━━ Document text
# Discostix



## Guest (Apr 9, 2010)

I made an acrostic poem to introduce myself:

D-Down right nasty
I- Insane
S - Sick wicked
C - Cowabunga dude
O - Oh my god it's Discostix
S - Shaun White has a cheese beanie
T - Totally rad
I - I as in me , as in mr. Discostix
X - XTREME in every way

That poem sums up me in a nutshell

I am an industry member for an industry powerhouse which it can't be named because it doesn't exist yet.

I am single , lonley and looking for a partner. Could you be that one person , I doubt it.


----------



## Guest (Apr 9, 2010)

Welcome to the forum Discostix


----------



## BliND KiNK (Feb 22, 2010)

lol despite you being a dick about my schtuff.. welcome to the forums.


----------



## ETM (Aug 11, 2009)

Look I made one too LOL

D- Douchebag
I- ignoramis
S - sees dead people
C - clown shoe
O - obese
S - schlong eater
T - troll
I - interweb warrior
X - x gay porn star (semi retired)
━━━━
━━ Extracted data
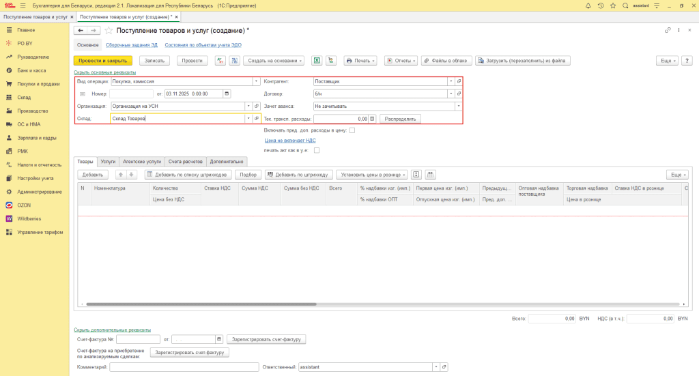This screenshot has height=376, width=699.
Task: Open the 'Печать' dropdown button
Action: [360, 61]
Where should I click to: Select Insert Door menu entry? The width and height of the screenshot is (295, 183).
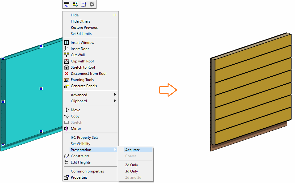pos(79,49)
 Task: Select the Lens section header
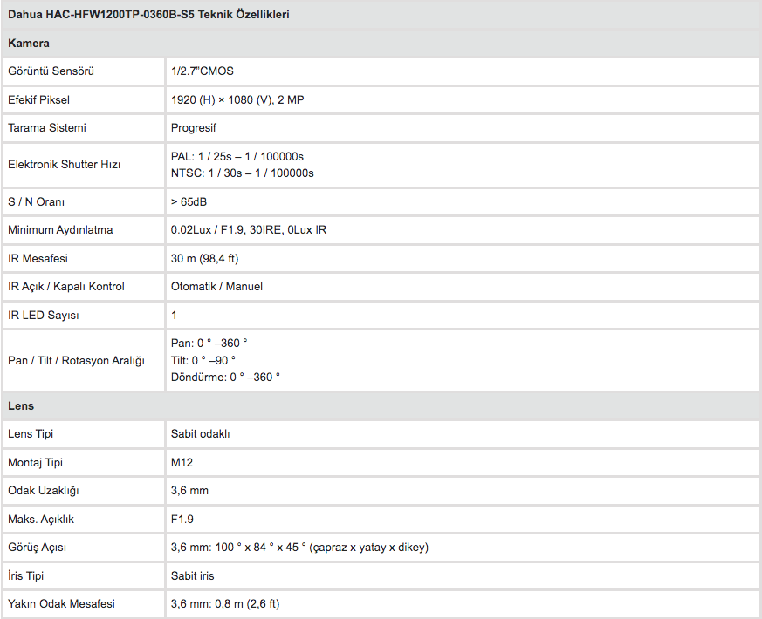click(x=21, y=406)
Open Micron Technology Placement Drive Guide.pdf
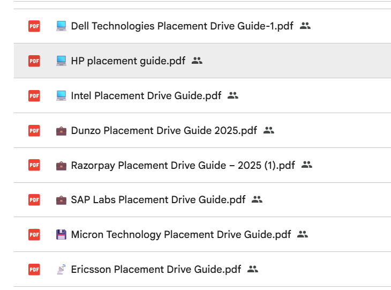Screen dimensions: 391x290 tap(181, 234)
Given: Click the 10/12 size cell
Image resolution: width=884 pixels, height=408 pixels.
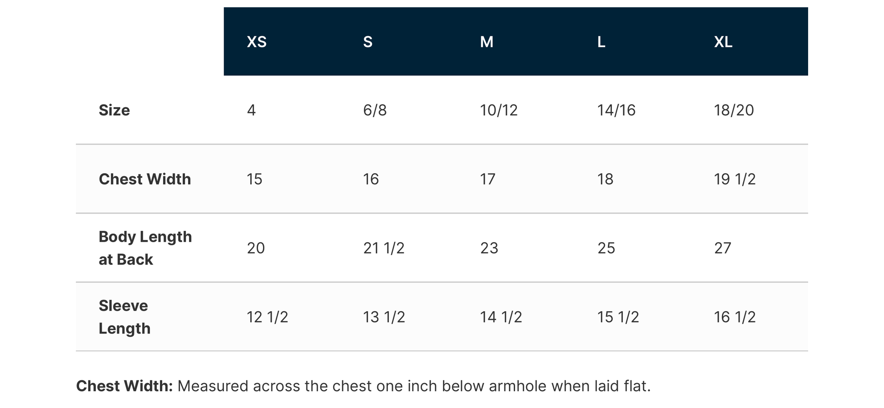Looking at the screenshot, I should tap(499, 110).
━━━━
━━ Extracted data
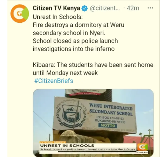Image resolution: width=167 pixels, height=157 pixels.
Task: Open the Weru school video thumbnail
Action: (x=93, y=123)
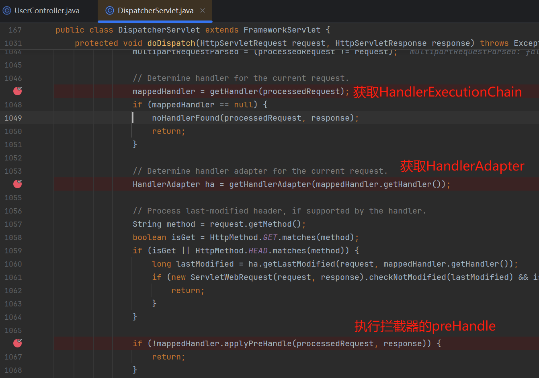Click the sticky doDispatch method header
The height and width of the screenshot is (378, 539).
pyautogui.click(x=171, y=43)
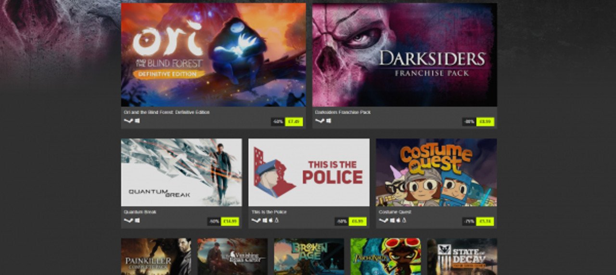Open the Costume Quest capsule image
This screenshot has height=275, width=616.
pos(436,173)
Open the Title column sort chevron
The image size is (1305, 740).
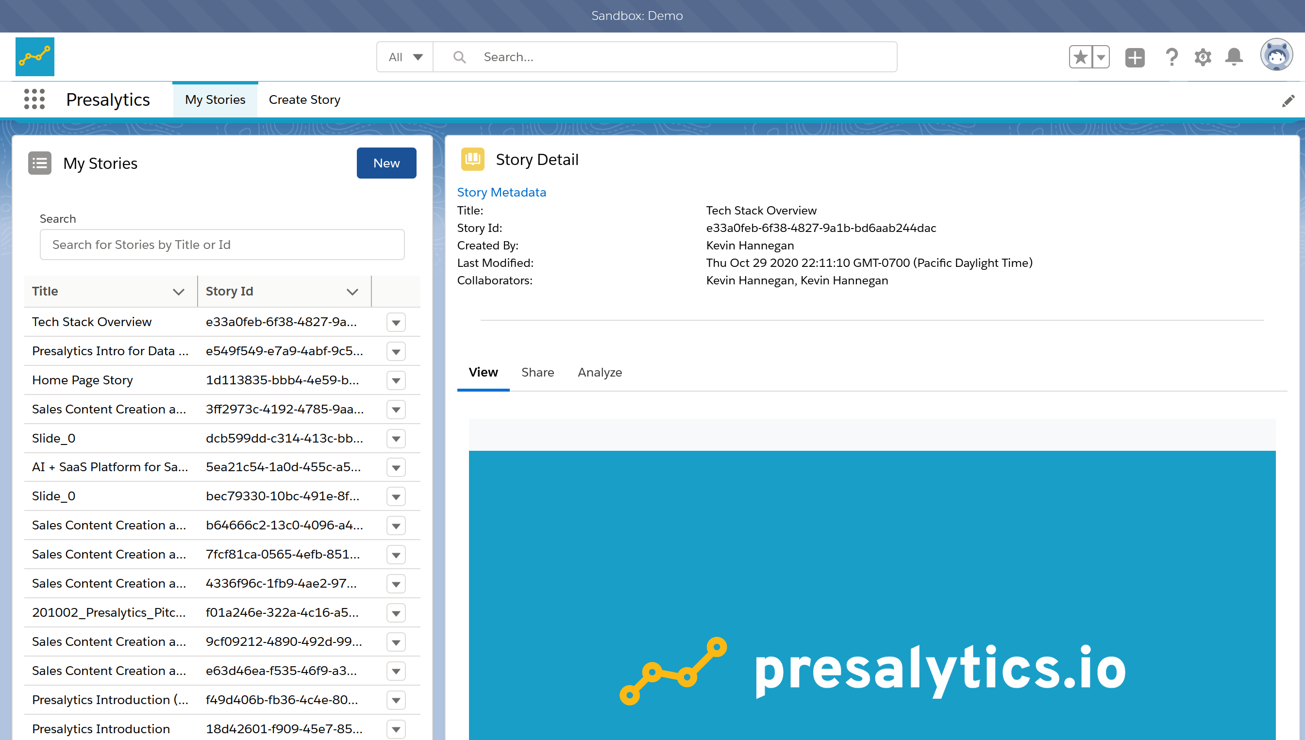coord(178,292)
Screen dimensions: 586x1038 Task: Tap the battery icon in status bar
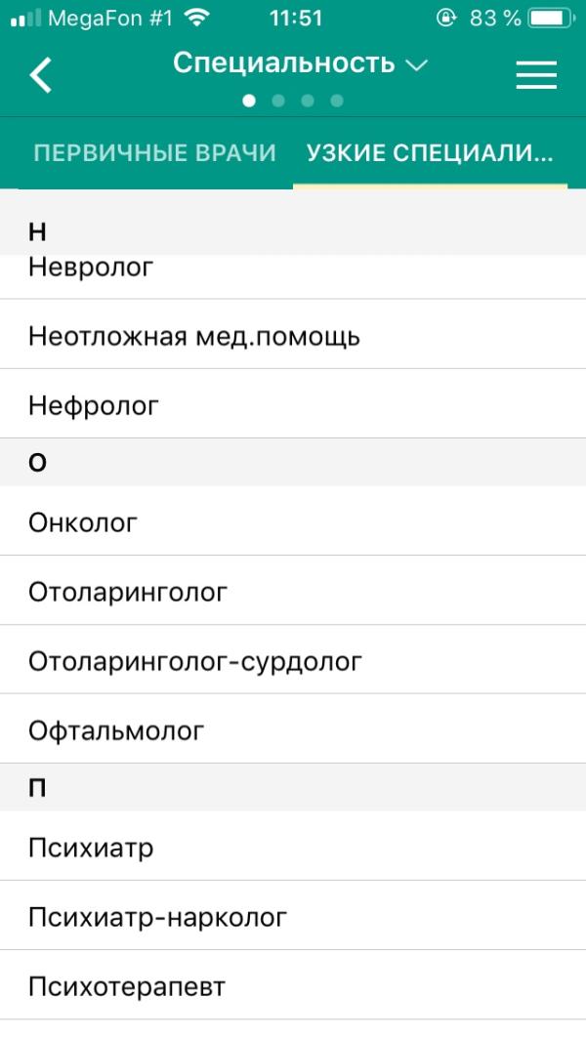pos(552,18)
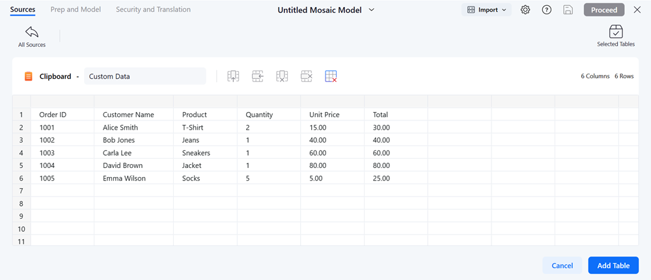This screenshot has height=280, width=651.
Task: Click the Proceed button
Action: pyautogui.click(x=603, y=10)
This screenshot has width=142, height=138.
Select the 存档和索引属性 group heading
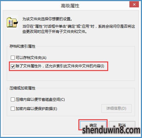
━━━━
━━ Extracted data
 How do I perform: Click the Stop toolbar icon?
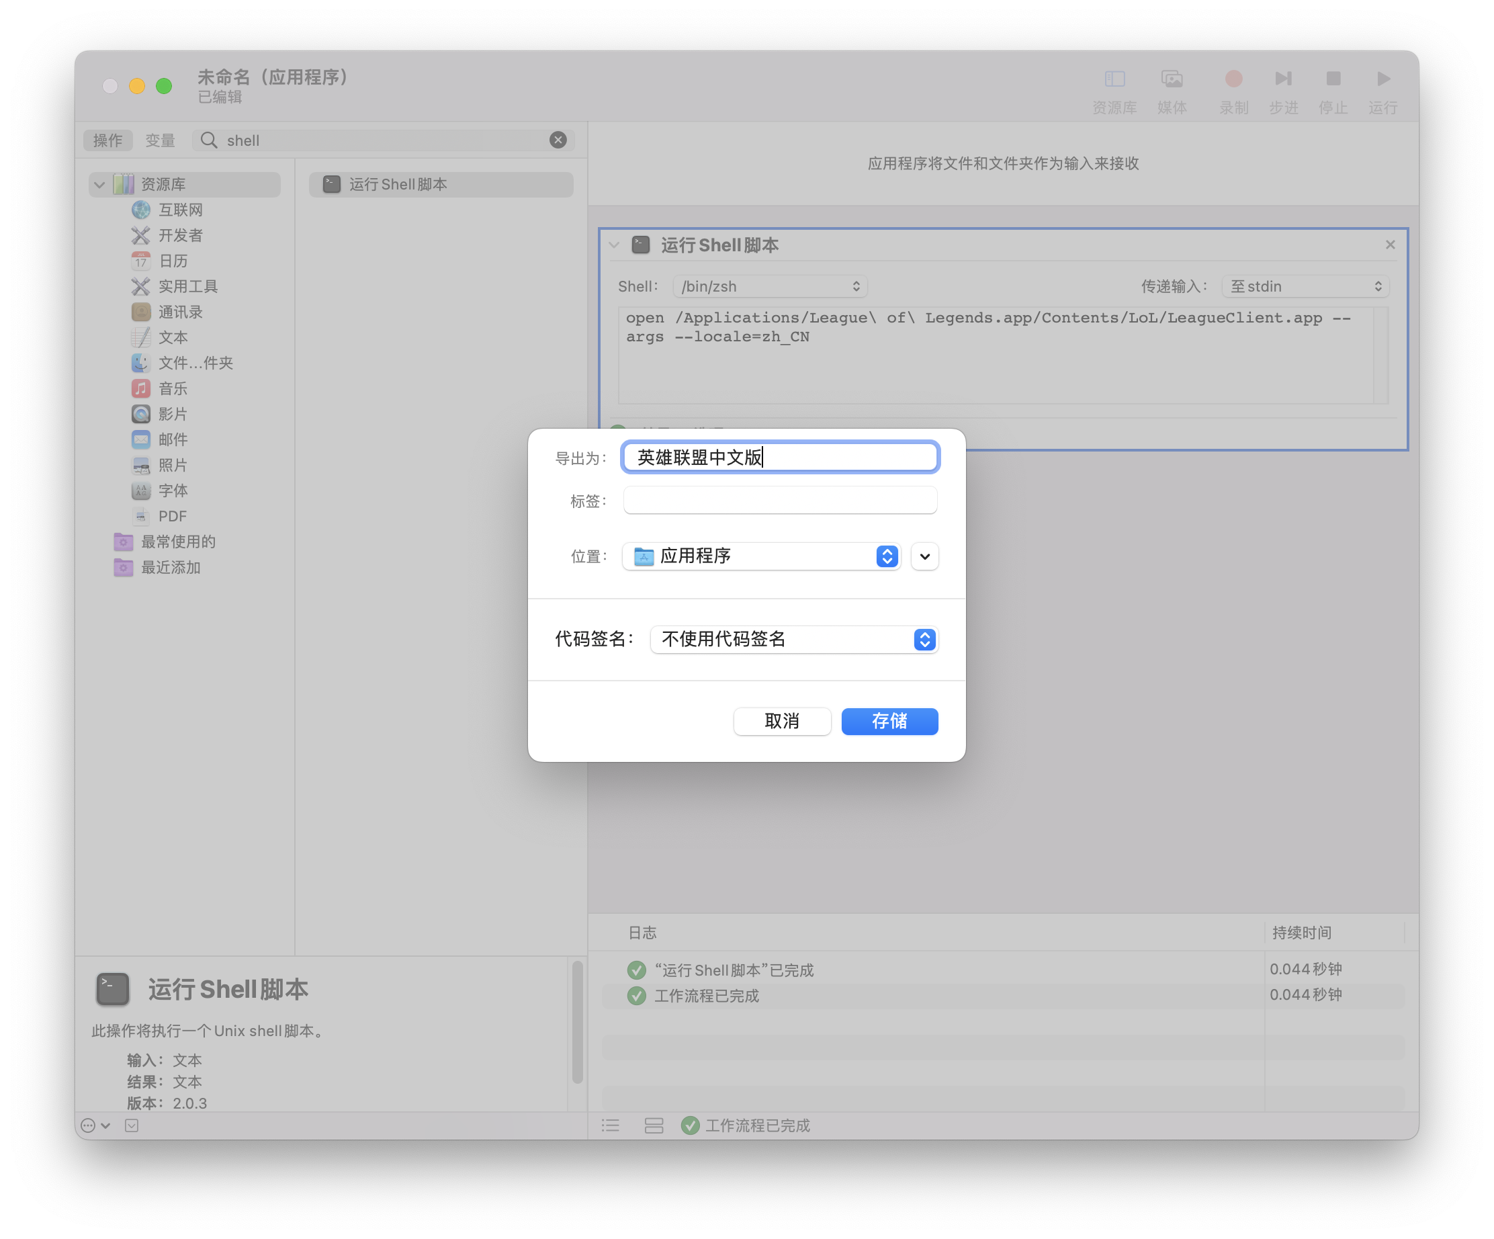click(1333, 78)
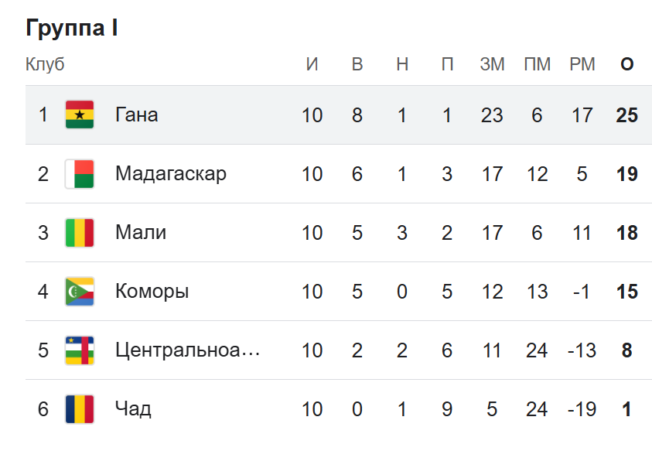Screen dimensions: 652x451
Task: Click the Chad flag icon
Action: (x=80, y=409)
━━━━
- Problems to solve:
1 - Answer these questions about the Discostix forum thread:
(a) Why does the first poster say the industry powerhouse can't be named?
(b) What phrase does the first poster's poem give for the letter T?
(c) Which poster welcomes Discostix despite Discostix being "a dick about my schtuff"?
2 - Continue the Discostix forum thread from its final post onward.

- Answers provided:
1 -
(a) Because it doesn't exist yet.
(b) Totally rad
(c) BliND KiNK

2 -
----------



## Guest (Apr 9, 2010)

Made you one ETM:

E - Extremely lame
T - Time to leave
M - Massive lamo


----------



## Guest (Apr 9, 2010)

Discostix new snowboard teaser:



Me teasing

I ride for smokin snowboards because I am smokin hot!!!

Any ladies on this forum want my Bebo account?


----------



## jitpunkia (Mar 24, 2010)

troll .. nuff said


----------



## Guest (Apr 10, 2010)

Let the haters hate. 

Bandana's are gay


----------



## Sam I Am (Sep 9, 2009)

CrazyTatsu?! Is that you???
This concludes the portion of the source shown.